■ Your objective ■
When you reply, transcribe every line of the data below exactly.

■ Record extracts ■
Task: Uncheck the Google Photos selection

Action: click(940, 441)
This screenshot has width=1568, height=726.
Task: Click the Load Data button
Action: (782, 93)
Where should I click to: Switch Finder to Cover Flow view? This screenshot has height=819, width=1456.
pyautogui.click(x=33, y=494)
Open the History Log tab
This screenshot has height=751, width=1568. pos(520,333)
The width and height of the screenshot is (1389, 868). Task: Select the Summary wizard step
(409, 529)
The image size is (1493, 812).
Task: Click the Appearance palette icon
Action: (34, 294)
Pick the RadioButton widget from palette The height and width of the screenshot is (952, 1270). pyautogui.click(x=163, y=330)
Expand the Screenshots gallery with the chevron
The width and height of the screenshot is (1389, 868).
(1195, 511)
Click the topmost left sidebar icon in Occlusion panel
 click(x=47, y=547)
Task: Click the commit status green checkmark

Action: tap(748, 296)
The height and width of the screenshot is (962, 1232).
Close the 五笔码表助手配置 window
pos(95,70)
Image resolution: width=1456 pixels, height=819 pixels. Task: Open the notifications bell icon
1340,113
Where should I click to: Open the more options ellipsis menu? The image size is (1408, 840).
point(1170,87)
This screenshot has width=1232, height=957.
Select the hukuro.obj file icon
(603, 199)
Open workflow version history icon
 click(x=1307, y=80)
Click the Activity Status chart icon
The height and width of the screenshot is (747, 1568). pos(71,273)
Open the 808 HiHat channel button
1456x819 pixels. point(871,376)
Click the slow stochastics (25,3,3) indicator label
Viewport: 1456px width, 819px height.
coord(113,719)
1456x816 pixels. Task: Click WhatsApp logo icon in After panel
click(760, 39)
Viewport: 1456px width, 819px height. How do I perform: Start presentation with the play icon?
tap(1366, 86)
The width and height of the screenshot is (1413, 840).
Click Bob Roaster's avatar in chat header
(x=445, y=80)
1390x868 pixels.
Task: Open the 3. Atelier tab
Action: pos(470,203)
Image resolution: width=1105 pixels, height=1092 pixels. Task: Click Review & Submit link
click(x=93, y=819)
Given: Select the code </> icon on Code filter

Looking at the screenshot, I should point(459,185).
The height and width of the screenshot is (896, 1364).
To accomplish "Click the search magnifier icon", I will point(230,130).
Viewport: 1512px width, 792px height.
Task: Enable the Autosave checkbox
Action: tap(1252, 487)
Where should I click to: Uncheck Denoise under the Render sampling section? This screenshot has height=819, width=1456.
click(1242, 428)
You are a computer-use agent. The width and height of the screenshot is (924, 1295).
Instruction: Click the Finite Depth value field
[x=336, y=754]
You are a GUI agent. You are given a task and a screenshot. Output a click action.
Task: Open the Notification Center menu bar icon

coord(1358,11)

■ Task answer ■
Task: Uncheck the Google Photos selection

Action: click(940, 441)
This screenshot has width=1568, height=726.
Task: Click the Load Data button
Action: (782, 93)
Where should I click to: Switch Finder to Cover Flow view? This screenshot has height=819, width=1456.
pyautogui.click(x=33, y=494)
Open the History Log tab
This screenshot has height=751, width=1568. pos(520,333)
The width and height of the screenshot is (1389, 868). Task: Select the Summary wizard step
(409, 529)
The image size is (1493, 812).
Task: Click the Appearance palette icon
Action: (34, 294)
Pick the RadioButton widget from palette The height and width of the screenshot is (952, 1270). pyautogui.click(x=163, y=330)
Expand the Screenshots gallery with the chevron
The width and height of the screenshot is (1389, 868).
(1195, 511)
Click the topmost left sidebar icon in Occlusion panel
 click(x=47, y=547)
Task: Click the commit status green checkmark

Action: tap(748, 296)
The height and width of the screenshot is (962, 1232).
Close the 五笔码表助手配置 window
pos(95,70)
Image resolution: width=1456 pixels, height=819 pixels. Task: Open the notifications bell icon
1340,113
Where should I click to: Open the more options ellipsis menu? The image size is (1408, 840).
point(1170,87)
This screenshot has width=1232, height=957.
Select the hukuro.obj file icon
(603, 199)
Open workflow version history icon
 click(x=1307, y=80)
Click the Activity Status chart icon
The height and width of the screenshot is (747, 1568). pos(71,273)
Open the 808 HiHat channel button
1456x819 pixels. point(871,376)
Click the slow stochastics (25,3,3) indicator label
Viewport: 1456px width, 819px height.
coord(113,719)
1456x816 pixels. Task: Click WhatsApp logo icon in After panel
click(760, 39)
Viewport: 1456px width, 819px height. How do I perform: Start presentation with the play icon?
tap(1366, 86)
The width and height of the screenshot is (1413, 840).
Click Bob Roaster's avatar in chat header
(x=445, y=80)
1390x868 pixels.
Task: Open the 3. Atelier tab
Action: pos(470,203)
Image resolution: width=1105 pixels, height=1092 pixels. Task: Click Review & Submit link
click(x=93, y=819)
Given: Select the code </> icon on Code filter

Looking at the screenshot, I should point(459,185).
The height and width of the screenshot is (896, 1364).
To accomplish "Click the search magnifier icon", I will point(230,130).
Viewport: 1512px width, 792px height.
Task: Enable the Autosave checkbox
Action: tap(1252, 487)
Where should I click to: Uncheck Denoise under the Render sampling section? This screenshot has height=819, width=1456.
click(1242, 428)
You are a computer-use agent. The width and height of the screenshot is (924, 1295).
Instruction: Click the Finite Depth value field
[x=336, y=754]
You are a GUI agent. You are given a task and a screenshot. Output a click action.
Task: Open the Notification Center menu bar icon

coord(1358,11)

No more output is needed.